The activists also said they were made more suspicious of the police by their attempts to hide facts. Sasha, an activist, said she and a few others were made to stand outside the police station for hours when they went to find out what had happened to Tara. They also alleged that a layer of cement had been scooped out of the place where Tara had allegedly immolated herself. Some of them went to file a complaint at the office of the police commissioner.
Protests and clashes
There was more trouble ahead as members of the transgender and LGBTIQ community gathered outside the hospital on hearing about Tara’s death. “For one and a half days, different groups would start agitating and we had to pacify each of them,” said deputy commissioner Saravanan. “One group was suspicious about us filing an FIR in the same police station in which she died. Another asked us to live telecast the post-mortem. For every step we took, there was so much suspicion. The whole day, we had to keep pacifying them.”

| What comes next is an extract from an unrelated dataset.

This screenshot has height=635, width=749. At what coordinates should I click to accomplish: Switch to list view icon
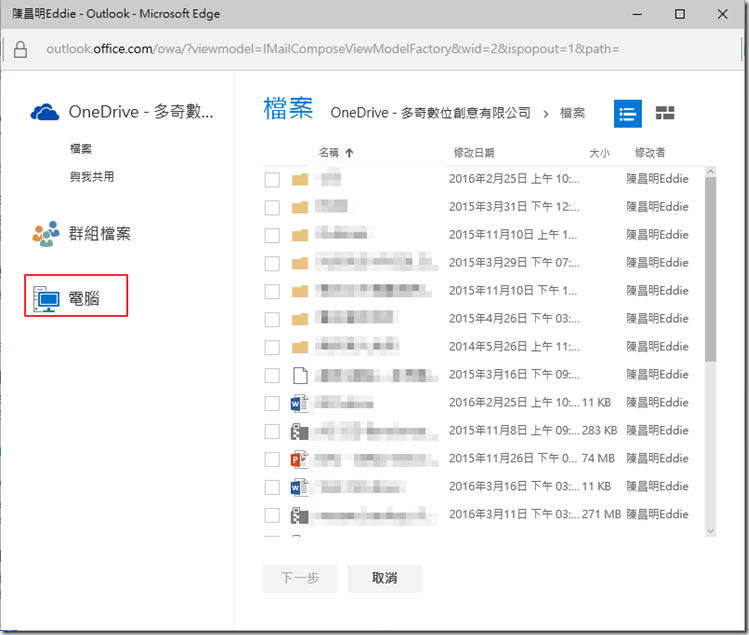click(x=627, y=113)

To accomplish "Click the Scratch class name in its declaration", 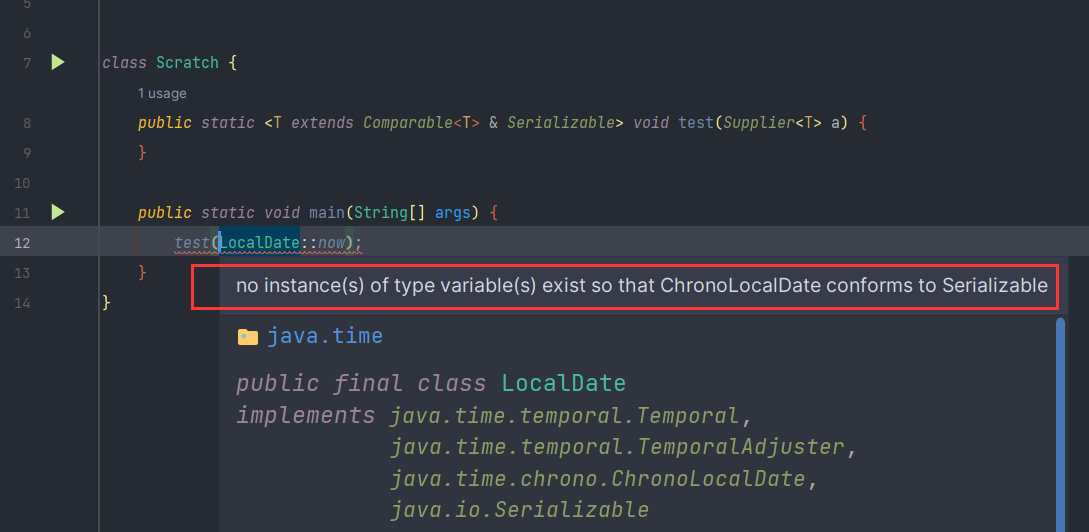I will point(187,63).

On November 10, when Tara’s body was to be returned to her family, over a hundred transgender people gathered at the hospital and double the number of policemen to deal with them. “There was so much rage among people at the time the body was returned,” said Jaya. Tara’s family and community members refused to take back the body, threatening to move court and demanding a fresh autopsy.
A scuffle between a transgender person and a policeman resulted in a lathicharge by the police that lasted 10 minutes. “They came down so heavily on many people,” said Sasha. “Many transgender people who had gone through a lot of surgery were falling down bleeding, unable to get up.”

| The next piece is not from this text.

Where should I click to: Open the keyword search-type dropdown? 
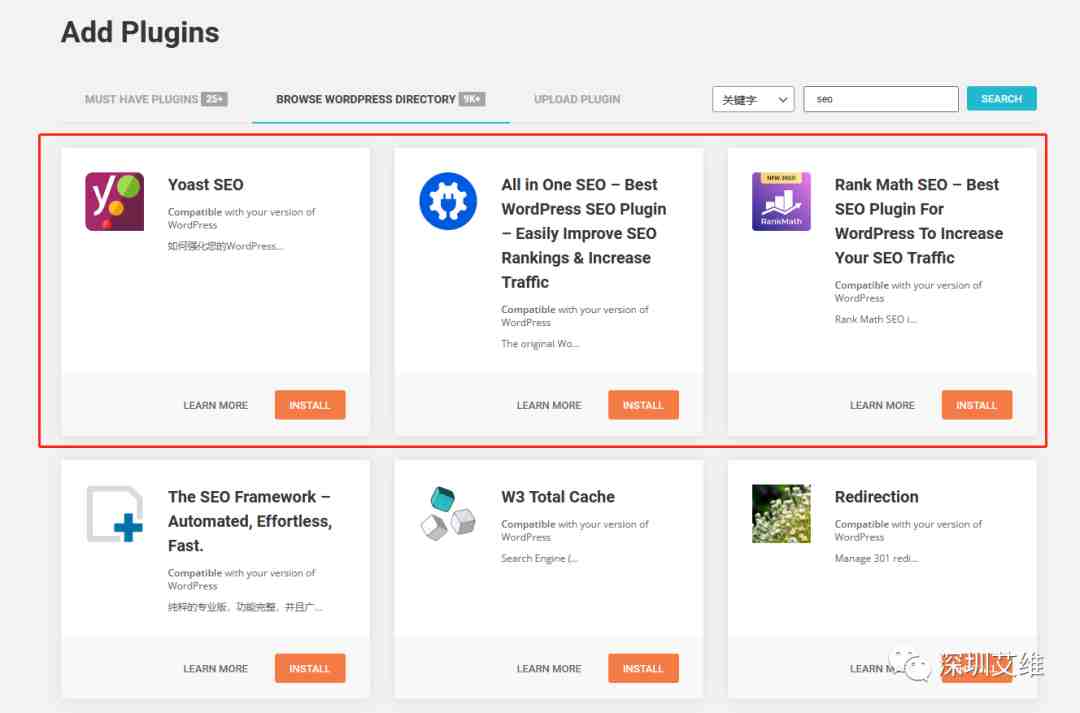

Jaya said the police also caught Tara’s brother and uncle by their collars and made them sign forms to take the body home.
“They were exceeding the limit,” Saravanan said in defence of the police action. “People from outside Chennai were coming in and creating chaos. They were all highly unorganised, so we had to take action to disperse the crowd.”
Fear in the community
Tara’s death and the events thereafter have heightened tensions between the transgender community and the police. Several transgender groups from across the country have come to Chennai to join the protest against the alleged police brutality and insensitivity. They want the culprits behind Tara’s death to be punished, compensation for her family and strict instructions to the police to stop harassing the community. The solidarity groups have organised a demonstration in Chennai on November 23.
But in the midst of this outpouring of support from outside, transgenders in the city are now wary of stepping out in public spaces. “In Chennai, there is a situation of uncertainty now,” said the activist Sharan. “Everybody is a little scared to go outside.”
Sasha said they were not protesting against the police but fighting for justice. However, she is now worried the community may not be able to protect itself while doing so.
“At one point in time, people of this community thought that Chennai was the city in which one would get the most protection,” said Sasha. “That’s the truth. From Kerala or Karnataka, transgender people would come to Chennai. But now, the way the police are treating us is horrible. Now, many transgenders are scared to step out in case they get arrested.”